18th-century Muscogee chief

Efau Haujo or Ifo Hadjo, also known as Mad Dog, (1710–1812) was a "Great Medal Chief" of the Muscogee people of North America and "speaker for the nation at the national council." He was headman at the tribal town of Tuckabatchee in what is now Macon County, Alabama. As described by Indian agent Benjamin Hawkins in 1799, "He is one of the best informed men of the land, faithful to his national engagements. He has five black slaves and a stock of cattle and horses; but they are of little use to him; the ancient habits instilled in him by French and British agents, that the red chiefs are to live on presents from their white friends, is so rivited, that he claims it as a tribute due to him, and one that never must be dispensed with. At the public establishment there is a smith's shop, a dwelling house and kitchen built of logs, and a field well fenced."

Smithsonian ethnologist J. R. Swanton believed that the memoirs of Colonel George Hanger, published 1802, contained a description of an Indian who was likely Efau Haujo, apparently from when Hanger was stationed with the British Army in North America during the American Revolutionary War: "One of their Chiefs came to pay his respects to the Commanding Officer at Savannah. Reader, I think his triumphant entry and dress will at least make you smile. He was mounted on a small, mean Chickesaw horse, about twelve hands and an half high: his dress consisted of a linen shirt, a pair of blue cloth trowsers, with yellow and scarlet flaps sewed down the outward seams; over this he had an old full-dress uniform of the English foot-guards, the lace very much tarnished: a very large tye-wig on his head; an old gold-laced uniform hat, Cumberland-cocked; a large gorget round his neck; a sword, in a belt, hung over his shoulder; a tomahawk and scalping-knife in his girdle; rings in his nose and ears; his face, and breast, which was quite open, painted various colours; and a musket on his shoulder.
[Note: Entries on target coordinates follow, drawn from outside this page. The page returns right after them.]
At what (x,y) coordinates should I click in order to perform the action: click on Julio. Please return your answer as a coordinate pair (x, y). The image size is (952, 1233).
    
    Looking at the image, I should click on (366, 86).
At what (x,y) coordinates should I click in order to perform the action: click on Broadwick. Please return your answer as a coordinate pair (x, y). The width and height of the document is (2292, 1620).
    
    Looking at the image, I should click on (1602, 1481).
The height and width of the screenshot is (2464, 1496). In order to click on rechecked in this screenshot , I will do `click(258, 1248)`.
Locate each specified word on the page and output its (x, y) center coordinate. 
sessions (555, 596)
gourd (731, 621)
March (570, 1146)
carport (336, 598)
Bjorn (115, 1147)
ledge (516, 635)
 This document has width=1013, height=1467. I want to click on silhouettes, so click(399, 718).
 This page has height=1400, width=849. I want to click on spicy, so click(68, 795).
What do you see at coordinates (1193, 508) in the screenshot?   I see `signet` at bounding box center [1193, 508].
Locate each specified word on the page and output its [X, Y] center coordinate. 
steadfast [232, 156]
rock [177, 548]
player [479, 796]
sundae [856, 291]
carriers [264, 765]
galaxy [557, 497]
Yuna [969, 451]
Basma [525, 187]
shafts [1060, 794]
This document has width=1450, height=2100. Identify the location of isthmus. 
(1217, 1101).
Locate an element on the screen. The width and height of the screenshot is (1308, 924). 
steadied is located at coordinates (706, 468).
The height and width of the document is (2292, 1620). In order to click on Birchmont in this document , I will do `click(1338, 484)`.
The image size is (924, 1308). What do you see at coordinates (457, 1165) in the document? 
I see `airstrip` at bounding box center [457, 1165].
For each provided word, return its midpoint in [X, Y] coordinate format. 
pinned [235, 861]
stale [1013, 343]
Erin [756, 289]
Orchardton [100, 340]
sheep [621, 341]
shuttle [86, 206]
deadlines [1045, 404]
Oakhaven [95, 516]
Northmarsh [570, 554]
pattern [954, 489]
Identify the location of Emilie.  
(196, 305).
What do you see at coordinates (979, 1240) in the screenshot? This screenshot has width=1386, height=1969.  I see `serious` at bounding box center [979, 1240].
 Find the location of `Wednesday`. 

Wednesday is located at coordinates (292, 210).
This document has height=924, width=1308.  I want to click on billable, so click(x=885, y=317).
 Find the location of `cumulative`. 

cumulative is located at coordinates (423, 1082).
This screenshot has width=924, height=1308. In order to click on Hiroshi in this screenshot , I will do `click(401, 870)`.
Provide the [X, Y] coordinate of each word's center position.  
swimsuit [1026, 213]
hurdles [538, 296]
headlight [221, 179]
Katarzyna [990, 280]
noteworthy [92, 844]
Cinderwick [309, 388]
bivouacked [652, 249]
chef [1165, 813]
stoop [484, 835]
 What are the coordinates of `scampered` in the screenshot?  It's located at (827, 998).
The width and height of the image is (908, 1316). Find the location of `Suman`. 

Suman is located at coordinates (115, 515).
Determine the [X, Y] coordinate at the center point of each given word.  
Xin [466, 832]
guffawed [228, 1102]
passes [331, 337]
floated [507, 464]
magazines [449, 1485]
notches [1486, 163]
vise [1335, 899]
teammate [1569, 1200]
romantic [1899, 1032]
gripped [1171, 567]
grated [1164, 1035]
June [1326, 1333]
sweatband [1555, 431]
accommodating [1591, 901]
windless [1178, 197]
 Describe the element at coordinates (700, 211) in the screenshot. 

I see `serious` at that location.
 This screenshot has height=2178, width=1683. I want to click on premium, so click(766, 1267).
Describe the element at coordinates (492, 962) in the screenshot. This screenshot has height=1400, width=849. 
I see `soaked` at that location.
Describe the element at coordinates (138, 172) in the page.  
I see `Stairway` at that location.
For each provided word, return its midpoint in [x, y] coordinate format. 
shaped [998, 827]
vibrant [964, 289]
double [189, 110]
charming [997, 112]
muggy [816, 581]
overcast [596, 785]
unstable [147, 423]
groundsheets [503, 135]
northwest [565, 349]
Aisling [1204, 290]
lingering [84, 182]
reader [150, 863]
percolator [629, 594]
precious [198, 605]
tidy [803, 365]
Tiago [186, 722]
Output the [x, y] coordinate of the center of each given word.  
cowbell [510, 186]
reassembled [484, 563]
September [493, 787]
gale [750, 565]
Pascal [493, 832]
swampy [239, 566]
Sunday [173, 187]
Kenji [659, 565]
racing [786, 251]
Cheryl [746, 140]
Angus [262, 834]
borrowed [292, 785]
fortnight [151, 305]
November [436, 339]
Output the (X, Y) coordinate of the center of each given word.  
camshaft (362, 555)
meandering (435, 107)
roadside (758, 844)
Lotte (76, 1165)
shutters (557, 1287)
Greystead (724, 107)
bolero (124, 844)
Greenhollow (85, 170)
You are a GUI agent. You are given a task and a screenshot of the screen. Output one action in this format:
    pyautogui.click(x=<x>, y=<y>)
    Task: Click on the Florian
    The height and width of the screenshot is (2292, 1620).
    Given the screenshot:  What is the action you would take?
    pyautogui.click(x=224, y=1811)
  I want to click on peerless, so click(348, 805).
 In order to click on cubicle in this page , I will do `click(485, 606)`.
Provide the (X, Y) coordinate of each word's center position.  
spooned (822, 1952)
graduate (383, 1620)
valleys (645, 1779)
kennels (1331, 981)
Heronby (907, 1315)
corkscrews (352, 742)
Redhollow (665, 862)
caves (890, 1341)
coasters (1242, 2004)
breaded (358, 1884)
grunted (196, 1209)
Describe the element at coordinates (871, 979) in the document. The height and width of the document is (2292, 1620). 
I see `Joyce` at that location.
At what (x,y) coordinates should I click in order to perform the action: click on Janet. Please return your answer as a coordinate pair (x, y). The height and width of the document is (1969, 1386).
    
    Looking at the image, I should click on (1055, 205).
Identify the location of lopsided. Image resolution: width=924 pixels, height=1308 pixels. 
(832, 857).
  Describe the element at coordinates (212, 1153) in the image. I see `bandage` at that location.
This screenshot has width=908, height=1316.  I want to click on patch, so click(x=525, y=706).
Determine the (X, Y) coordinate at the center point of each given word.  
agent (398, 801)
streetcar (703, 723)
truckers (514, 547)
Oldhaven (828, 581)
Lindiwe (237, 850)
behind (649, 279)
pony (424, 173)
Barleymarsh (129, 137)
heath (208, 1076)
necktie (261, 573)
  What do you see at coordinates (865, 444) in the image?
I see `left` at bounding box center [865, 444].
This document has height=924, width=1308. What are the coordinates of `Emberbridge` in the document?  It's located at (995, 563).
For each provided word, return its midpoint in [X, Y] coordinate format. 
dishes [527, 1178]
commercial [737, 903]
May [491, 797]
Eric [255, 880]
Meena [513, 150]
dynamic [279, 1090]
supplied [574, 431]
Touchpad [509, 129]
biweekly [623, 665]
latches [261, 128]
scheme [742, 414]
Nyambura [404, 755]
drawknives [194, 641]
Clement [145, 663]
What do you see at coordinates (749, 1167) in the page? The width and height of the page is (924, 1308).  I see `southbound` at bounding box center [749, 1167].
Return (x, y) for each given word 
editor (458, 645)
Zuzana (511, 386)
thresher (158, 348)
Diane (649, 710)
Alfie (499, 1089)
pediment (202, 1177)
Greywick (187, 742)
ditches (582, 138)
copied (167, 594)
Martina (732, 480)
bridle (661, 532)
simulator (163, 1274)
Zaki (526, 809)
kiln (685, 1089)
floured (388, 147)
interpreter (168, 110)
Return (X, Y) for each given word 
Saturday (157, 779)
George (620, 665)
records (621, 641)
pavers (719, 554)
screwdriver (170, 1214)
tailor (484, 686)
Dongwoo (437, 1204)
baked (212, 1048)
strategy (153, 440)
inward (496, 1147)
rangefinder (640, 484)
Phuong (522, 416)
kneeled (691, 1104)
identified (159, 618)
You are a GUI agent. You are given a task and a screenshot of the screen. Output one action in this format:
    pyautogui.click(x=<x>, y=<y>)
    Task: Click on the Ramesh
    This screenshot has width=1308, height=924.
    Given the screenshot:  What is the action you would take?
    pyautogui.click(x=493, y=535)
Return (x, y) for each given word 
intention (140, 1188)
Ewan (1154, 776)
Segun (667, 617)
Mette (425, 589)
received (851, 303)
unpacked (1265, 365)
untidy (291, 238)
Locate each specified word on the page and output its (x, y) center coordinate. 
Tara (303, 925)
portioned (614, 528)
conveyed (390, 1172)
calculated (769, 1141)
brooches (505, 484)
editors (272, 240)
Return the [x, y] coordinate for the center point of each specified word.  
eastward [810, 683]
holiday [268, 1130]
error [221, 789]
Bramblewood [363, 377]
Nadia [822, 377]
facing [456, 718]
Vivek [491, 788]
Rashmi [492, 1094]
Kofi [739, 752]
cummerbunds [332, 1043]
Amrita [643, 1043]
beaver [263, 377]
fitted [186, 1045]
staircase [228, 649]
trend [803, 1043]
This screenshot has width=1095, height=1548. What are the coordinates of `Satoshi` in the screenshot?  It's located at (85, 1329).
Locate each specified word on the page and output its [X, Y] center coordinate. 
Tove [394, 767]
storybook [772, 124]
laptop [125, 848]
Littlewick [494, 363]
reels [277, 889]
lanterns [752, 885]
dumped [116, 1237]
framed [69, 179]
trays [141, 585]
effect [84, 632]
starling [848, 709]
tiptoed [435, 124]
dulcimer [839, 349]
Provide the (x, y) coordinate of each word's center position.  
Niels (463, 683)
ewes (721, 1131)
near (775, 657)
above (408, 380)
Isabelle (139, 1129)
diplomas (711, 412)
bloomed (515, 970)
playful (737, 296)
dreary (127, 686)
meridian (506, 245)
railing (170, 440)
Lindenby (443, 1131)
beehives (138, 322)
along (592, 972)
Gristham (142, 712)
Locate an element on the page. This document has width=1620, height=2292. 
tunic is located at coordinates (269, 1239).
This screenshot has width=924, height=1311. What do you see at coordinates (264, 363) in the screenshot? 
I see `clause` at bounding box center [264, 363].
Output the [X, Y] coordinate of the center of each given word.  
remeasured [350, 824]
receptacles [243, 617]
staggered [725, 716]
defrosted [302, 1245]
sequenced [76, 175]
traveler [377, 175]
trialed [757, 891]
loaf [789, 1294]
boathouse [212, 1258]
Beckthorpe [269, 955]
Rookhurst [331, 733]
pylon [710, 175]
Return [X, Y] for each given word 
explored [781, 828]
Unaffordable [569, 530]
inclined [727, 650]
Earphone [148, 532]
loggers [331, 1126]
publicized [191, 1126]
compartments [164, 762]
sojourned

He was one of the most distinguished Chiefs amongst the whole Indian nations, and was called the mad dog."

He signed the Coleraine Treaty of June 1796, and he also was speaker for the nation during treaty negotiations at Fort Wilkinson in 1802. Big Warrior married his "deserted wife." His daughter Big Woman, "the daughter of the old Mad-Dog by the mother of Tuskenea," married planter and Indian agent Alexander Cornells.